Most of the time is spent waiting for async request from memcaches/databases and other types of network traffic so you usually have some free cycles on a decent CPU. With native code and lightweight threads (coroutines) you should be able to handle 100+ concurrent requests per process.
February 07, 2014
On Friday, 7 February 2014 at 11:37:16 UTC, Ola Fosheim Grøstad wrote:
> usually have some free cycles on a decent CPU. With native code and lightweight threads (coroutines) you should be able to handle 100+ concurrent requests per process.

When I think of it you could probably just push the RESTException throwing coroutine onto a "delayed request queue" since a timeout on a transaction might be no worse than aborting it (or carry along some kind of context object).
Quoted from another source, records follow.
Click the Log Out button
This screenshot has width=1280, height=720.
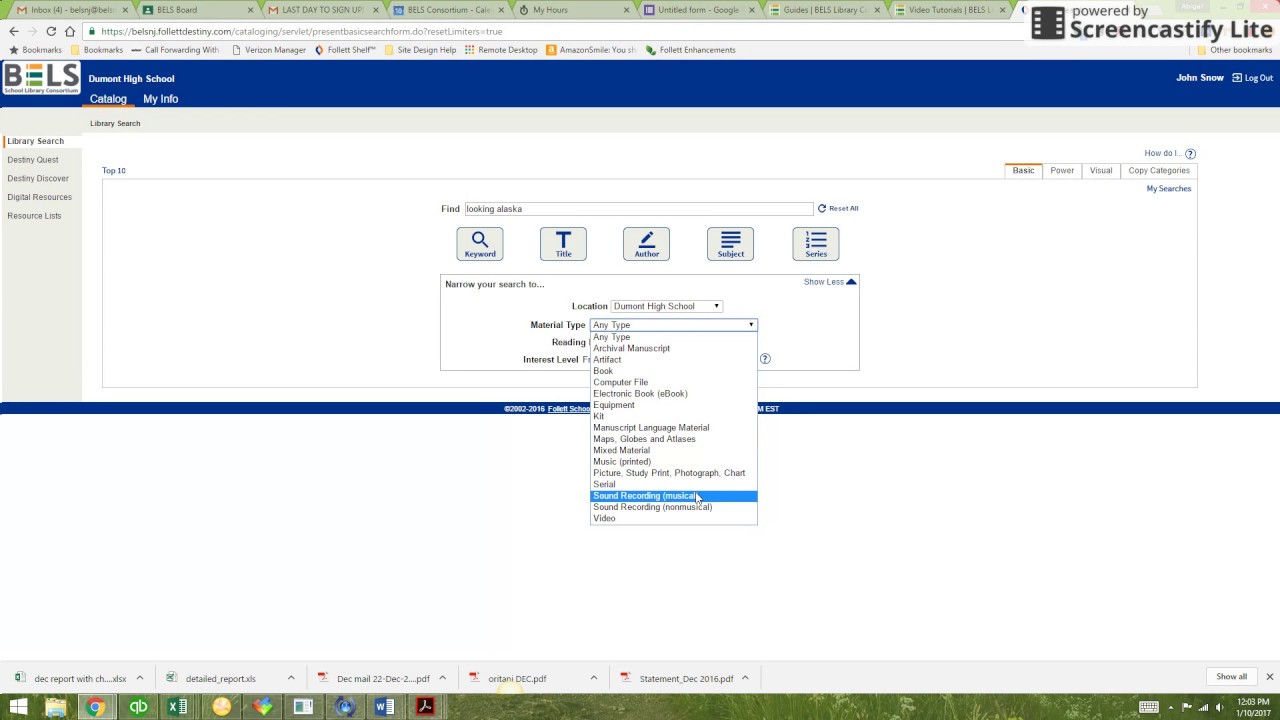pyautogui.click(x=1251, y=77)
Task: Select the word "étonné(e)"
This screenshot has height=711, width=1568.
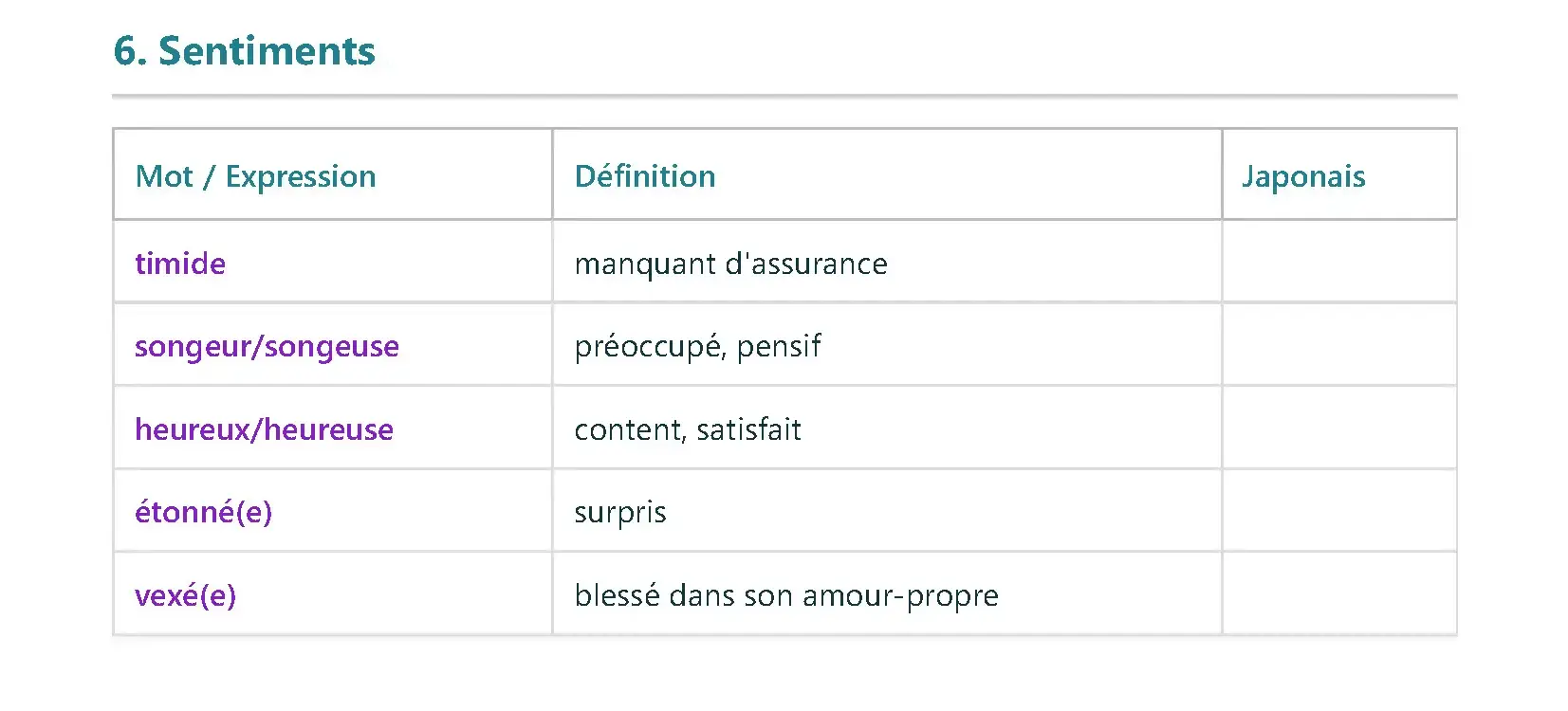Action: coord(203,513)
That would make DoS less problematic too and you get better latency for good requests and complete the bad requests when you are idle.


February 07, 2014
On Friday, 7 February 2014 at 11:37:16 UTC, Ola Fosheim Grøstad wrote:
> Is it a language mandated speed issue?

It is assumed by http://dlang.org/errors.html
February 07, 2014
On Friday, 7 February 2014 at 11:41:43 UTC, Dicebot wrote:
> On Friday, 7 February 2014 at 11:37:16 UTC, Ola Fosheim Grøstad wrote:
>> Is it a language mandated speed issue?
>
> It is assumed by http://dlang.org/errors.html

P.S. Throwing exception is not that slow in D, it is allocating new instance that makes a huge impact.
February 07, 2014
On Thursday, 6 February 2014 at 22:15:11 UTC, Brad Anderson wrote:
> Personally I don't think bad user input qualifies as an exceptional case because it's expected to happen and the program is expected to handle it (and let the user know) when it does. That's just a matter of taste though.
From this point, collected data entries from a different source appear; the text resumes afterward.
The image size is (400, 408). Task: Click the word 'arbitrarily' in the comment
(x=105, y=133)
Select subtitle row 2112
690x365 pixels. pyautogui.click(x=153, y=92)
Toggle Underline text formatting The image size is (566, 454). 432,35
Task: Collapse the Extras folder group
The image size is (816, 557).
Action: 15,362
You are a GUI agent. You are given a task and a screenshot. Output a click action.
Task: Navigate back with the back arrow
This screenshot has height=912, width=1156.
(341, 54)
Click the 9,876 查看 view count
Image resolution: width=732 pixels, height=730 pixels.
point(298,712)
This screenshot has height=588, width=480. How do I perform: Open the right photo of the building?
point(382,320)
Hmm... then what _does_ qualify as exceptional in your opinion?

A logic error (i.e. a mistake on the programmers side) doesn't, IMO, it should abort instead. On the other hand, there is the class of situations where e.g. a system call returns an error (say, "permission denied" when opening a file, or out of disk space). Or more generally, an external service, like a database or a remote server. However, I can't see how these are fundamentally different from invalid user input, and indeed, there's often not even a clear separation, e.g. when a user asked you to read a file they don't have access to.

So, what's left then?
February 07, 2014
On Friday, 7 February 2014 at 14:26:48 UTC, Marc Schütz wrote:
> Hmm... then what _does_ qualify as exceptional in your opinion?
>
> A logic error (i.e. a mistake on the programmers side) doesn't, IMO, it should abort instead. On the other hand, there is the class of situations where e.g. a system call returns an error (say, "permission denied" when opening a file, or out of disk space). Or more generally, an external service, like a database or a remote server. However, I can't see how these are fundamentally different from invalid user input, and indeed, there's often not even a clear separation, e.g. when a user asked you to read a file they don't have access to.
>
> So, what's left then?

It is exceptional situation if input is supposed to be valid but surprisingly is not. For example, calling `decodeGrapheme` on external string without making sure it is valid first. Same goes for file - trying open a missing file is exceptional, but checking for file presence is not.
February 07, 2014
On Friday, 7 February 2014 at 08:30:35 UTC, Walter Bright wrote:
> On 2/6/2014 7:08 PM, bearophile wrote:
>> That's why some languages have changed their sorting and hashing routines to
>> make them a little slower but safer on default.
>
> DoS attack resistance requires faster code, not slower code.

The specific problem was that it was possible to provoke hash collisions by sending carefully crafted input, causing the hash-tables to degrade to linked lists. The small performance penalty of using collision-resistant hashes is certainly worth it in this case.